WHERE TO WATCH: Speedo International’s Youtube Channel

Caeleb Dressel Breaks WR 100IM Cali Condors ISL by Mike Lewis


Speedo have led the way in swimwear innovation since the company was founded in 1914. Speedo developed the first non-wool swimsuit in 1928 as well as developing innovative constructions, such as the ‘racerback’ suit that was more figure hugging and did not obstruct a swimmer’s movements.

From early in our history, before even the butterfly stroke was invented, we’ve pushed the boundaries at the Olympics games. At the 1932 Olympics in Los Angeles, Australian swimmer Claire Dennis won gold and set an Olympic record wearing Speedo, but was almost disqualified for showing too much shoulder in her suit.

The modern Fastskin story started in 1992 at the Barcelona Olympics when Speedo started to explore how the fabrics that the suits were made from could reduce the drag created when the water flowed over it. The result was the S2000 suit, which reduced drag by up to 15% compared to traditional swimwear fabric. It also introduced water repellency and low profile, flat lock seams to reduce drag. This was followed by the Aquablade suit in at the Atlanta Olympics in 1996. In this suit not only did Speedo further develop the fabrics to reduce drag, but also the design of the suit to increase coverage on the swimmer. Some male athletes started wearing the female suit to get the extra coverage to improve performance.

In 2000 at the Sydney Olympics, Speedo launched the first Fastskin® suit, a full body suit that had fabric with built in ridges that were inspired by shark skin, designed to reduce drag. The suit also introduced muscle compressions components. 83% of all medals won at the Olympics were won wearing Fastskin® as well as 13 out of the 15 world records set. The era of the full body suit had begun.

For the Athens Olympics in 2004, Speedo created the Fastskin FSII, a full body suit designed to reduce swimmer’s drag whilst maintaining the swimmer’s range of movement using unique flexible thread and seams, carefully positioned in the direction of the water flow, reducing passive drag by an additional 4%. The suit also introduced turbulence management features on the chest and arms of the suit. Prior to this Olympics, Speedo set up the Aqualab, a dedicated R&D team working on development of competitive racing suits and who continue to develop Speedo’s suits today. It was in this development that Speedo started using computer simulation to help in the development of the racing suit.

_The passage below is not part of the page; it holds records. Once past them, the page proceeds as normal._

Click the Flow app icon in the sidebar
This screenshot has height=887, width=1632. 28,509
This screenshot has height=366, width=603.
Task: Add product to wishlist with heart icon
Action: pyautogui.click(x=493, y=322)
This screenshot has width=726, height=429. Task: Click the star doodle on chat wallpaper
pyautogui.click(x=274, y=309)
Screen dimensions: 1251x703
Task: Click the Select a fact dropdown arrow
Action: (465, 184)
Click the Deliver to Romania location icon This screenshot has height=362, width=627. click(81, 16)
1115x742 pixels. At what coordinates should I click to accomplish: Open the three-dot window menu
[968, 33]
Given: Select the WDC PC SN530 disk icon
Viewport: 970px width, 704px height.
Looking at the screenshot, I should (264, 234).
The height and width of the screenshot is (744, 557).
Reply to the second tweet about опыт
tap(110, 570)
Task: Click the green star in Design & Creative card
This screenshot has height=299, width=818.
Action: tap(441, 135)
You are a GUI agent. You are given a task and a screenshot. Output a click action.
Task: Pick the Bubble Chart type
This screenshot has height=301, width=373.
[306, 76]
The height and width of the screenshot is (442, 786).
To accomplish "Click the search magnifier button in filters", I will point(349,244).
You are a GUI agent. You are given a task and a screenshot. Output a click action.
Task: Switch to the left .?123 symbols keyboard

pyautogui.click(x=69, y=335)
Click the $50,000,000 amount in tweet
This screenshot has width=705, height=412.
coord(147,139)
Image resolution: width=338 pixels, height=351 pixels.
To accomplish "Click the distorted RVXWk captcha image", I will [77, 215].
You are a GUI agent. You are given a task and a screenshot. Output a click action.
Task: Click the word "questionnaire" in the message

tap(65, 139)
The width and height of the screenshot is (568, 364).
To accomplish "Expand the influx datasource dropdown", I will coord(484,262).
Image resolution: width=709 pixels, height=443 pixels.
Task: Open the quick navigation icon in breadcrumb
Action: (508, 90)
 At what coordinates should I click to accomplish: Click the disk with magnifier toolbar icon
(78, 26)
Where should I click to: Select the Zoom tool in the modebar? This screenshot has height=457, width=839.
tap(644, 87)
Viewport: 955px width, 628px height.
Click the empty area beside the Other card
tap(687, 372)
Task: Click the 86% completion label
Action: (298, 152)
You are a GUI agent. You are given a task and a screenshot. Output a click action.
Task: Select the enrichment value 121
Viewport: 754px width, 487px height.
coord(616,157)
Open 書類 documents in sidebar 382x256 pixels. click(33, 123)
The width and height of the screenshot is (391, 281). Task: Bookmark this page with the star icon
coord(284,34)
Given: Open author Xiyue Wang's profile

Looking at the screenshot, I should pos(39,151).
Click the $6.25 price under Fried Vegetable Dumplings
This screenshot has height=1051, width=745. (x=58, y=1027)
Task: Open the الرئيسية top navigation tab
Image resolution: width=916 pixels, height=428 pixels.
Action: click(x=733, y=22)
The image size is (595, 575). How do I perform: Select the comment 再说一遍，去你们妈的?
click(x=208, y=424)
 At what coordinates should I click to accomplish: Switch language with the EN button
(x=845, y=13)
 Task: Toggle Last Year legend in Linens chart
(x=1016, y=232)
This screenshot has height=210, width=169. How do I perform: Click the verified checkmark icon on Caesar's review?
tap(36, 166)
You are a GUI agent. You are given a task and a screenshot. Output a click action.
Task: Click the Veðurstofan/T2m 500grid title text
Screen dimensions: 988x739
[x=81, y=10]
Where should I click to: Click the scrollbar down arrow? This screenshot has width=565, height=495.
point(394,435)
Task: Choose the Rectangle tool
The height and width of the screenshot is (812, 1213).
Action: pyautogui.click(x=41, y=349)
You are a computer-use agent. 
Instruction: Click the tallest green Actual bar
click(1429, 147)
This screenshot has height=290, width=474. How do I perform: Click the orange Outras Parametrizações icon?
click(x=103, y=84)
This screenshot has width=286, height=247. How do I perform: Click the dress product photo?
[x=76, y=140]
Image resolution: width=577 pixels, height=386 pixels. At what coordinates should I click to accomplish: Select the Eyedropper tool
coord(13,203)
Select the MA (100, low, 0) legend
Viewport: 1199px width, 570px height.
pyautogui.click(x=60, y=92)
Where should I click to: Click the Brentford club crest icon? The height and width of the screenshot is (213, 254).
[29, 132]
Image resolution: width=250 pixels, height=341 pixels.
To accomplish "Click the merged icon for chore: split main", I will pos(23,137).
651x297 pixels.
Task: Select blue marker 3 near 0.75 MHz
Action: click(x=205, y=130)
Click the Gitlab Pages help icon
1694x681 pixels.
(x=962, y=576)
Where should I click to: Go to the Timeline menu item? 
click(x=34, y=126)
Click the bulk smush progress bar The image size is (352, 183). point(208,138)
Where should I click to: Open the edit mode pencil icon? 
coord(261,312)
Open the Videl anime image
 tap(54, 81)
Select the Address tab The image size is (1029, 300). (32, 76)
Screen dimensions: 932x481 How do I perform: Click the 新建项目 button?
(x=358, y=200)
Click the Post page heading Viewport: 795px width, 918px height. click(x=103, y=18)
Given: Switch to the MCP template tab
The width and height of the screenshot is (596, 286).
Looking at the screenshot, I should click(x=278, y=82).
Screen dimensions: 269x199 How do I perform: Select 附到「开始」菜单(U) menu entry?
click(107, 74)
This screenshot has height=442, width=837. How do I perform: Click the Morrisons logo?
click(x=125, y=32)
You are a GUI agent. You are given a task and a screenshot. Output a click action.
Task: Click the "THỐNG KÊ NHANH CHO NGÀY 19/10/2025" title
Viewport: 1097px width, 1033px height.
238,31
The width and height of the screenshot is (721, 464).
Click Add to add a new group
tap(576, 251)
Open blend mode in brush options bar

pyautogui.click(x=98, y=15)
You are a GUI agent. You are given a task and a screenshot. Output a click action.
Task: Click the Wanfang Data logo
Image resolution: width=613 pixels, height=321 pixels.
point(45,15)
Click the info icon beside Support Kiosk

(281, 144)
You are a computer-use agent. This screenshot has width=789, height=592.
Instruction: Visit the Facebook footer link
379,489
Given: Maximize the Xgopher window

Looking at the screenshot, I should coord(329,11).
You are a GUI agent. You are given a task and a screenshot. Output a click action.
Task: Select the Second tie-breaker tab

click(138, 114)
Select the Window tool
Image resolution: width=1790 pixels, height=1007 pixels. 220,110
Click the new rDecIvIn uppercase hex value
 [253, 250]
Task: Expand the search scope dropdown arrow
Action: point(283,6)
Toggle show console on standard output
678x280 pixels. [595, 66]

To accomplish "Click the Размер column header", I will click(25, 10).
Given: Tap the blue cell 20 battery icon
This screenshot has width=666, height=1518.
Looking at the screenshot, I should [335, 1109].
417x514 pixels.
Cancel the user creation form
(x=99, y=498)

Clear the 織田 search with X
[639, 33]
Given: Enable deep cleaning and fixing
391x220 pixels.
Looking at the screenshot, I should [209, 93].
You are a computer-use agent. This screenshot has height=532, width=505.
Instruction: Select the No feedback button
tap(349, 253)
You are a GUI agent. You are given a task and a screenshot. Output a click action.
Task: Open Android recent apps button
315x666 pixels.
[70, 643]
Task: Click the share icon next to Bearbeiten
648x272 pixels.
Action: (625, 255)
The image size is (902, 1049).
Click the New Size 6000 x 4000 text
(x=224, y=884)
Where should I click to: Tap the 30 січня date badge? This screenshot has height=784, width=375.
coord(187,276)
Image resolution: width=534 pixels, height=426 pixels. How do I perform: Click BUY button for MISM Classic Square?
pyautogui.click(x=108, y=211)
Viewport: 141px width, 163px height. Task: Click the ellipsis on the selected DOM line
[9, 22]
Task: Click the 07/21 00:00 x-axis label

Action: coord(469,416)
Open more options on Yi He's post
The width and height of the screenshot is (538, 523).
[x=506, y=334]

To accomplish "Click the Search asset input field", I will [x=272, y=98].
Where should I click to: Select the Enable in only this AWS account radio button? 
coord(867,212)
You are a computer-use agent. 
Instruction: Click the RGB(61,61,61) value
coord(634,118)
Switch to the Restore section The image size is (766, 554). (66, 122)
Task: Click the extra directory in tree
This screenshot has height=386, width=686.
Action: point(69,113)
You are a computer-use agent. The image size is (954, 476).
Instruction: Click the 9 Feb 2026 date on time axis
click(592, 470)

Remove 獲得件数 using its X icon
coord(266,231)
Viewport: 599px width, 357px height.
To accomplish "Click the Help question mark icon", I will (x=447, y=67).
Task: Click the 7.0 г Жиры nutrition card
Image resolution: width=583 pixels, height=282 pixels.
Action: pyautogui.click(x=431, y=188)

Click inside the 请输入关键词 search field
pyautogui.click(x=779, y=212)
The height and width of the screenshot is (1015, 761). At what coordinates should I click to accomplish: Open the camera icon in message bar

In 2008, Speedo created the LZR Racer suit, which transformed the sport of swimming both in the short and eventually long term. The full body suit incorporated non permeable poly urethane panels to improve swimmer hydrodynamics by improving water flow and increasing body compression to reduce drag. 89% of all swim medals won at the Beijing Olympics were won by swimmers wearing the suit. In total 23 out of the 25 world records broken, were achieved by swimmers competing in the LZR suit. It was in this suit that Michael Phelps won 8 gold medals in 5 days, setting 7 world records and 1 Olympic record in the 100m Butterfly which he won by 0.01 of a second. As part of this development, as well as working with the elite swimmers, Speedo also worked with the Australian Institute of Sport and NASA.

After the Olympics, due to the amount of intellectual property protected the design and manufacture of the suit, Speedo’s competitors were unable to replicate the revolutionary design. They instead started using neoprene as an alternative material for competitive suits. When swimmers started wearing multiple suits to get the benefit of the neoprene’s buoyancy which fundamentally changed the way people were swimming, the governing body of swimming FINA stepped in.

As the world records continued to tumble, FINA changed the legislation around the body-length swimsuits and certain fabrics, effectively banning Speedo’s latest suit for being too fast. Continuing its commitment to sustainable fashion, Speedo sent its surplus of stock to London’s Chelsea College of Art and Design to aid their projects.

Contrary to popular belief, the LZR Racer was never banned, it was just no longer legal to compete in when the rules changed. In 2009, as a result of this rule change Speedo launched the LZR Racer Elite which was later updated in 2013 to the LZR Racer Elite 2.

In 2012 for the London Olympics, Speedo once again with a new suit innovation in the Fastkin3 suit, a knitted suit that incorporated graduated compression to achieve the most hydronamic body shape to reduce swimmer drag. Speedo also created new designs for the cap and goggles as part of a ‘racing system’ launching the Super Elite goggles and Fastskin Racing Cap.

In 2016, at the Rio Olympics, Speedo designed and created the Fastskin LZR Racer X. This suit returned to a woven material that was engineered to have superior compression, but also incorporated proprioceptive features to promote improved body position and a seam structure that linked the kinetic chain of the swimmer, during the swim movements.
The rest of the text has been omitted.